= EXERCISE GOAL =
Each line in the entries below that holds the string "agent" is to be listed.

= MATERIALS PROVIDED =
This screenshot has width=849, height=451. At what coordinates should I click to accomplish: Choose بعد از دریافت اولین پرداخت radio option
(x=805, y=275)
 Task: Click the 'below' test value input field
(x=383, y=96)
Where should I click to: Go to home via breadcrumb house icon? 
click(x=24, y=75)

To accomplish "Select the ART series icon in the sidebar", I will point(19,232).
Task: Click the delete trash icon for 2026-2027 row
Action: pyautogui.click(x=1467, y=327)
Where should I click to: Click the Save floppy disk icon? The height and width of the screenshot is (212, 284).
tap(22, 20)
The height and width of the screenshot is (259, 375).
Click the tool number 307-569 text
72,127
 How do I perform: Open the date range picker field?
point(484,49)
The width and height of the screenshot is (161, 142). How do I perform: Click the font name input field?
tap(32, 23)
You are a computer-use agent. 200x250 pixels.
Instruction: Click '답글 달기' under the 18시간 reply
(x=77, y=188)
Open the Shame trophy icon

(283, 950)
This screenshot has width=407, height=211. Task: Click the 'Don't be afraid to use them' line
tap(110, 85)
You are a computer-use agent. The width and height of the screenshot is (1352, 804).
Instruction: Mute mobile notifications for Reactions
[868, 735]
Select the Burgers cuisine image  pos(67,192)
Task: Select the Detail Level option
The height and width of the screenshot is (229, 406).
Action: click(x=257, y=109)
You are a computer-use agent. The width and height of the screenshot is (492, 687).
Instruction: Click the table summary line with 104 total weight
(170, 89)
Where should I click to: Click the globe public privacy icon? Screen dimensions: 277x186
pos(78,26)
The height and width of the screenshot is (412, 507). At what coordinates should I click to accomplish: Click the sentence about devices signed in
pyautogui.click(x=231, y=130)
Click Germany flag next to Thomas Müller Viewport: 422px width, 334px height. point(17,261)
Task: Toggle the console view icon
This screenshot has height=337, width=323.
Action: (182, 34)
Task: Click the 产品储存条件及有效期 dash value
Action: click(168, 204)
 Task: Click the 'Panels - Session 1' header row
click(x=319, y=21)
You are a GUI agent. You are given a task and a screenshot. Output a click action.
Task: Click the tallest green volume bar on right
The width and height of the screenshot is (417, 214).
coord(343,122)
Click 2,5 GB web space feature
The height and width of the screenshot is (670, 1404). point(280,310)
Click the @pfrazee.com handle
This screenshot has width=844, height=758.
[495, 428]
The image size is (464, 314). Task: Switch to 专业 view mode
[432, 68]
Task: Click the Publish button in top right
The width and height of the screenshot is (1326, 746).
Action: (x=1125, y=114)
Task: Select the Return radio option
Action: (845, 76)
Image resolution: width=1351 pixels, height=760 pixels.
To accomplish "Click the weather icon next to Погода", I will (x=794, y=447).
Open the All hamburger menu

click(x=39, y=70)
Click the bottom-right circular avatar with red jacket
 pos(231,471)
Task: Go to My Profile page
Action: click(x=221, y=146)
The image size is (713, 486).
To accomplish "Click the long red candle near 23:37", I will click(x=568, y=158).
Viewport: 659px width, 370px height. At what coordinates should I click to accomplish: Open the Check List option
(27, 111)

= SOLUTION BELOW =
You are a computer-use agent. 200x250 pixels.
You are a computer-use agent. The width and height of the screenshot is (1352, 804).
You are a computer-use agent. The width and height of the screenshot is (492, 687).
You are a GUI agent. You are given a task and a screenshot. Output a click action.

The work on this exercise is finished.